● What you have to do:
Set each entry down verbatim, omitting images.

● The data:
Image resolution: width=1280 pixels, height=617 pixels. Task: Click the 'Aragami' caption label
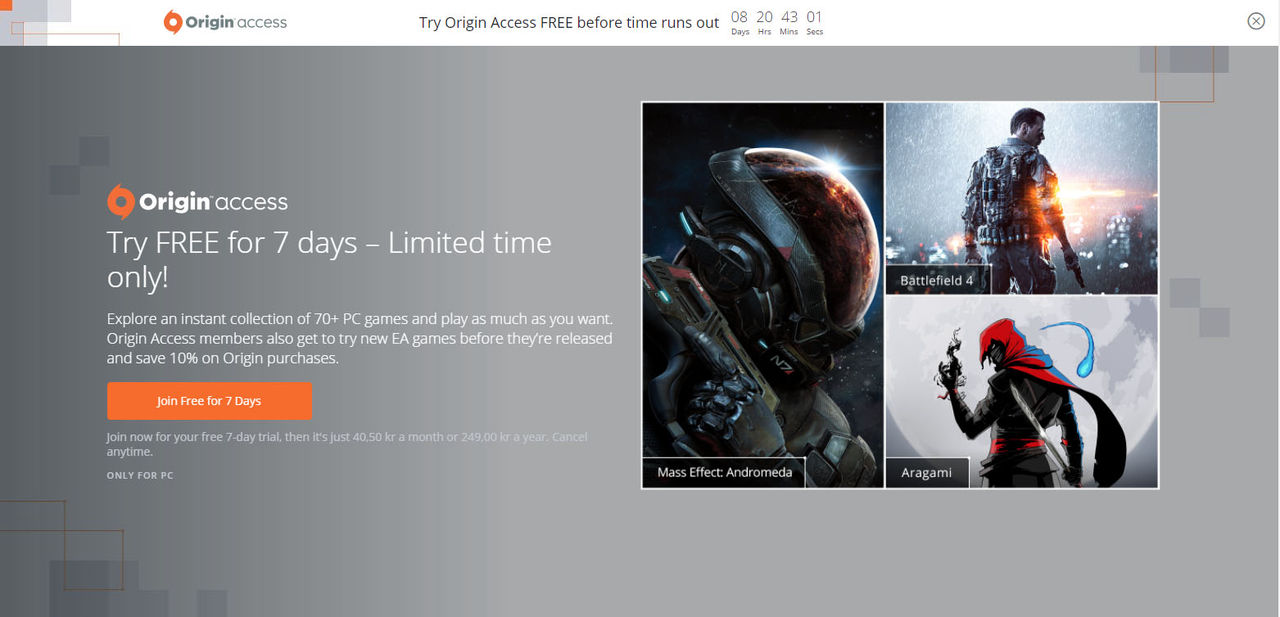click(x=927, y=472)
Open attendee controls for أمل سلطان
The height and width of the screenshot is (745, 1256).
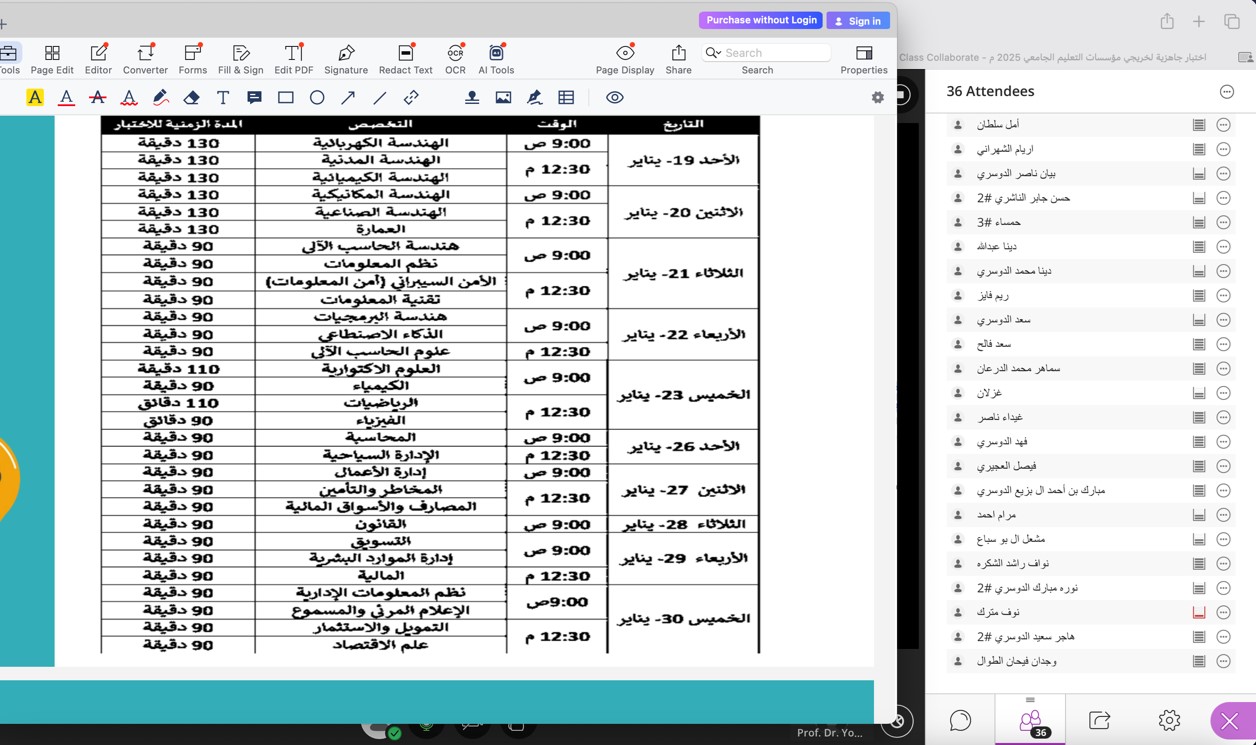click(1223, 125)
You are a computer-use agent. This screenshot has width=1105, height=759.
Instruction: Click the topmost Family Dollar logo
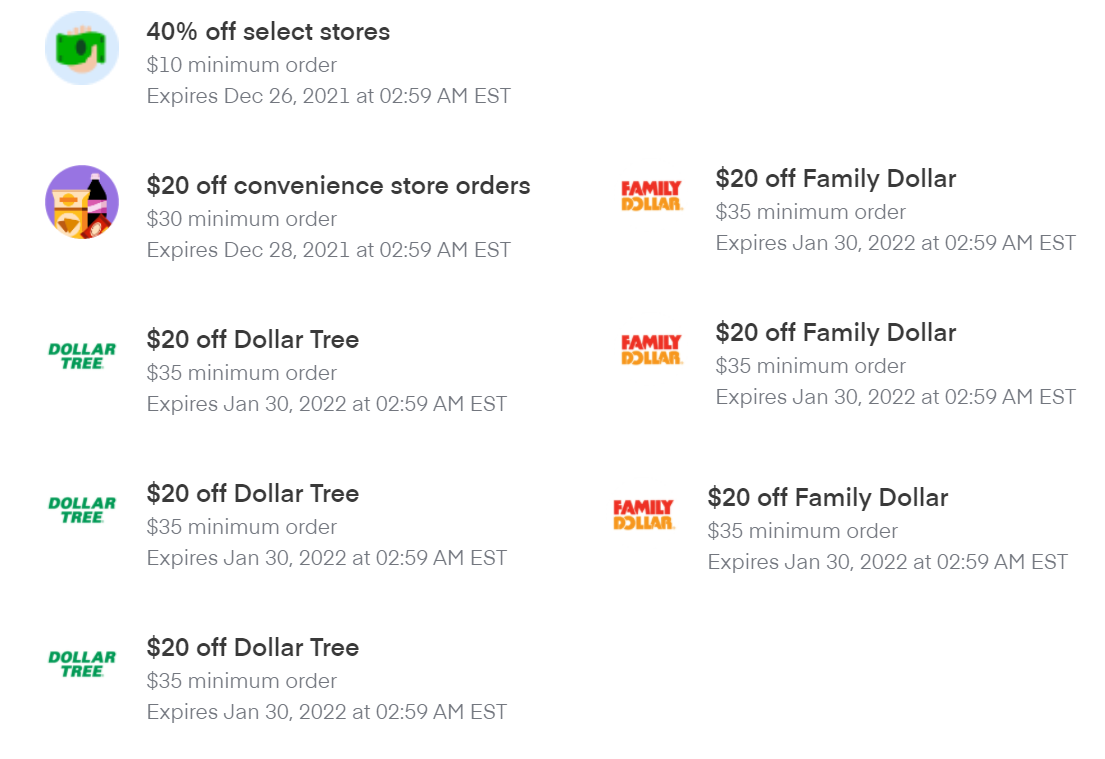651,196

● Solution to the exercise:
Image resolution: width=1280 pixels, height=617 pixels. Task: Click the 'Aragami' caption label
click(x=927, y=472)
Open attendee controls for أمل سلطان
The height and width of the screenshot is (745, 1256).
click(1223, 125)
You are a computer-use agent. This screenshot has width=1105, height=759.
Instruction: Click the topmost Family Dollar logo
651,196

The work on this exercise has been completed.